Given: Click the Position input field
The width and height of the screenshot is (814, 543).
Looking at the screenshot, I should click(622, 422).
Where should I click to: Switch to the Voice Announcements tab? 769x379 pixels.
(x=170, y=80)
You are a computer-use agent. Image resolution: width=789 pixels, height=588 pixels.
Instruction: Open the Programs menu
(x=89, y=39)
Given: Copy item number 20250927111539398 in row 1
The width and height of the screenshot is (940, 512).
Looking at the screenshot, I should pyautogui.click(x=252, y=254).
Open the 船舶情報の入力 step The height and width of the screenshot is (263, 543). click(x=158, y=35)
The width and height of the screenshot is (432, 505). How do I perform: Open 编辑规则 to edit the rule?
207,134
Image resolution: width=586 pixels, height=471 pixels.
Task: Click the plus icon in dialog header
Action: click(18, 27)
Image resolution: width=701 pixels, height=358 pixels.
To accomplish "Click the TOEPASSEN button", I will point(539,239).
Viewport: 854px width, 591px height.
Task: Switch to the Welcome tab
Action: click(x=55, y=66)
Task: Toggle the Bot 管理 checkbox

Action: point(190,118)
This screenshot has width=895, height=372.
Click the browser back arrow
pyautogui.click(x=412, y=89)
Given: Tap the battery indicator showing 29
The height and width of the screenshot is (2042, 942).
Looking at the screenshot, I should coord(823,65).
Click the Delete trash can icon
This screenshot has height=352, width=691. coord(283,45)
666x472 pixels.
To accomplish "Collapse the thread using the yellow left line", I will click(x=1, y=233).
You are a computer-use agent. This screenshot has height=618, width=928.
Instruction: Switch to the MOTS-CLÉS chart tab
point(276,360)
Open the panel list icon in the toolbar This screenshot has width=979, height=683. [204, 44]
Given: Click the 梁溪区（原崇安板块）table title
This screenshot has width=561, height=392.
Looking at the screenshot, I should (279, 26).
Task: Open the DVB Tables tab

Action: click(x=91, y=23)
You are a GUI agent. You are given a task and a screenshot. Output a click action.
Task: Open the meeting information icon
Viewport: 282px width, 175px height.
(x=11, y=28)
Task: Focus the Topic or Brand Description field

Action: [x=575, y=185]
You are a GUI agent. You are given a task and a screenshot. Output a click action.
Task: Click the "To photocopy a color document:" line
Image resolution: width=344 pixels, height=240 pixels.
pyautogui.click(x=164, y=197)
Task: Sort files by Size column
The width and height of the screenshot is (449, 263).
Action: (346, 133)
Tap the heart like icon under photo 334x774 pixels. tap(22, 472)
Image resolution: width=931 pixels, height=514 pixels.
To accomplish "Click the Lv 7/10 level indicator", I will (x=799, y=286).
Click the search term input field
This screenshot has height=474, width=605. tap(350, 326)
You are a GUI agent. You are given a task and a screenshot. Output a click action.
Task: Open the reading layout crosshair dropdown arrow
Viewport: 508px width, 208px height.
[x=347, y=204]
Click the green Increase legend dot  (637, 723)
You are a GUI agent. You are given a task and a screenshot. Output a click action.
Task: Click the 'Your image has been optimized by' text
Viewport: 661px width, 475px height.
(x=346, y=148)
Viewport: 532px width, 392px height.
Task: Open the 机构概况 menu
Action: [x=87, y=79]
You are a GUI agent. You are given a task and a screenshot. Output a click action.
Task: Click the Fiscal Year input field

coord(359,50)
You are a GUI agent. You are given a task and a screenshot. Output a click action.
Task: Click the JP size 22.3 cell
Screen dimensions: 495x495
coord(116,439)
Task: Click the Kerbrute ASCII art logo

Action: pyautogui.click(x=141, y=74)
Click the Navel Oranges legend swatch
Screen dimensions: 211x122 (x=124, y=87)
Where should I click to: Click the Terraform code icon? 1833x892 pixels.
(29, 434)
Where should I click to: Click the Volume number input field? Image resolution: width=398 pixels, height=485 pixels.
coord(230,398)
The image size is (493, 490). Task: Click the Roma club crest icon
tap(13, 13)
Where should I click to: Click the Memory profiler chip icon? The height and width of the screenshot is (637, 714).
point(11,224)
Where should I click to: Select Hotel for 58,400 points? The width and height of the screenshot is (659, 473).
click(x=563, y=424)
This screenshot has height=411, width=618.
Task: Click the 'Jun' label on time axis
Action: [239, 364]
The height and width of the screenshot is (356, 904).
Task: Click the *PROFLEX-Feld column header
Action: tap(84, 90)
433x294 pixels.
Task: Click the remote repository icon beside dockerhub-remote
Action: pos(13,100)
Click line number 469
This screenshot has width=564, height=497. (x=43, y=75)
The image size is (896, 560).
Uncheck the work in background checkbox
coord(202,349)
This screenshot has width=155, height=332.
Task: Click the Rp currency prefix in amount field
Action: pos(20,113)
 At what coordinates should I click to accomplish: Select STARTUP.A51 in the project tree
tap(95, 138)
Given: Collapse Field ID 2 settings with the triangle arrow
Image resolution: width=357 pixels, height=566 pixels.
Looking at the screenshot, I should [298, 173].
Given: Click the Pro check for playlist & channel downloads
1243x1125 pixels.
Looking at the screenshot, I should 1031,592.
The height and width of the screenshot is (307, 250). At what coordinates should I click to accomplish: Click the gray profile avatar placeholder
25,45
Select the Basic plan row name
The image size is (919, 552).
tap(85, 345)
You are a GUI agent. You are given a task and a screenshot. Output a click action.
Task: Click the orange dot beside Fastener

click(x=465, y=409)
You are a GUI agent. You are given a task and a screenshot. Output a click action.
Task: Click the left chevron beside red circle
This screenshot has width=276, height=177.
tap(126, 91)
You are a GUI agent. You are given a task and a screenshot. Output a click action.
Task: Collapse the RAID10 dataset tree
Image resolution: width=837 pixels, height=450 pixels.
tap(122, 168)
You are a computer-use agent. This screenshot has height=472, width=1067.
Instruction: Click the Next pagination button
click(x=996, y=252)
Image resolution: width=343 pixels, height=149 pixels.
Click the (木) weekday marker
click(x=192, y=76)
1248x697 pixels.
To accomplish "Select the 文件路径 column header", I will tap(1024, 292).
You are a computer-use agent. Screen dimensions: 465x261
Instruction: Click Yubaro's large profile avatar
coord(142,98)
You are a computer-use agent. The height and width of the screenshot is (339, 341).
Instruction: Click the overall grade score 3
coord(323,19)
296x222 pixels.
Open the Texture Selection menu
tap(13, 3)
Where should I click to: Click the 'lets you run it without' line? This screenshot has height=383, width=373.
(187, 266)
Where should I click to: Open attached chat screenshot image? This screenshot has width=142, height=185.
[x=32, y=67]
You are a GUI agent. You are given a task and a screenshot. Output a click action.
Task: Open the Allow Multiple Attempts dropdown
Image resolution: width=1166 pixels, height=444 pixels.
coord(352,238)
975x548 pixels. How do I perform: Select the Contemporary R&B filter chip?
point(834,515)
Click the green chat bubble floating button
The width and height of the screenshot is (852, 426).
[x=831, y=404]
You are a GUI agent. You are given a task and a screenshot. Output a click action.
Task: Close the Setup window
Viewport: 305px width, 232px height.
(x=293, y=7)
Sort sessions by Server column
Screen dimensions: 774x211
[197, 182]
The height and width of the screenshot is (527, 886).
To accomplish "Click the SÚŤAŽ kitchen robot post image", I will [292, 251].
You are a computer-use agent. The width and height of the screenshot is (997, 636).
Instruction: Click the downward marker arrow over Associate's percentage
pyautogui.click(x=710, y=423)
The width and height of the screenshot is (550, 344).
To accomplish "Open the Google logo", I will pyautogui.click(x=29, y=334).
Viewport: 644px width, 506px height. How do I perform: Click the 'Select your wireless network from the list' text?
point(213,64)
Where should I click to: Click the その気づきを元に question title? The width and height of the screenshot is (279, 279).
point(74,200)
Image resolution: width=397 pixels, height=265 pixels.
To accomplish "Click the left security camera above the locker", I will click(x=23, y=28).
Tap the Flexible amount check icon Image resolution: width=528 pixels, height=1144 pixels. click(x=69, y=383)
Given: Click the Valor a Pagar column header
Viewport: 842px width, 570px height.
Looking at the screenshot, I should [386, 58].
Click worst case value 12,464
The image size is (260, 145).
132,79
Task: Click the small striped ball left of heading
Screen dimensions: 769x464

■ What you need to do ■
The count of lines above that include the string "green" is the sole expected answer.

■ Solution to the exercise ■
2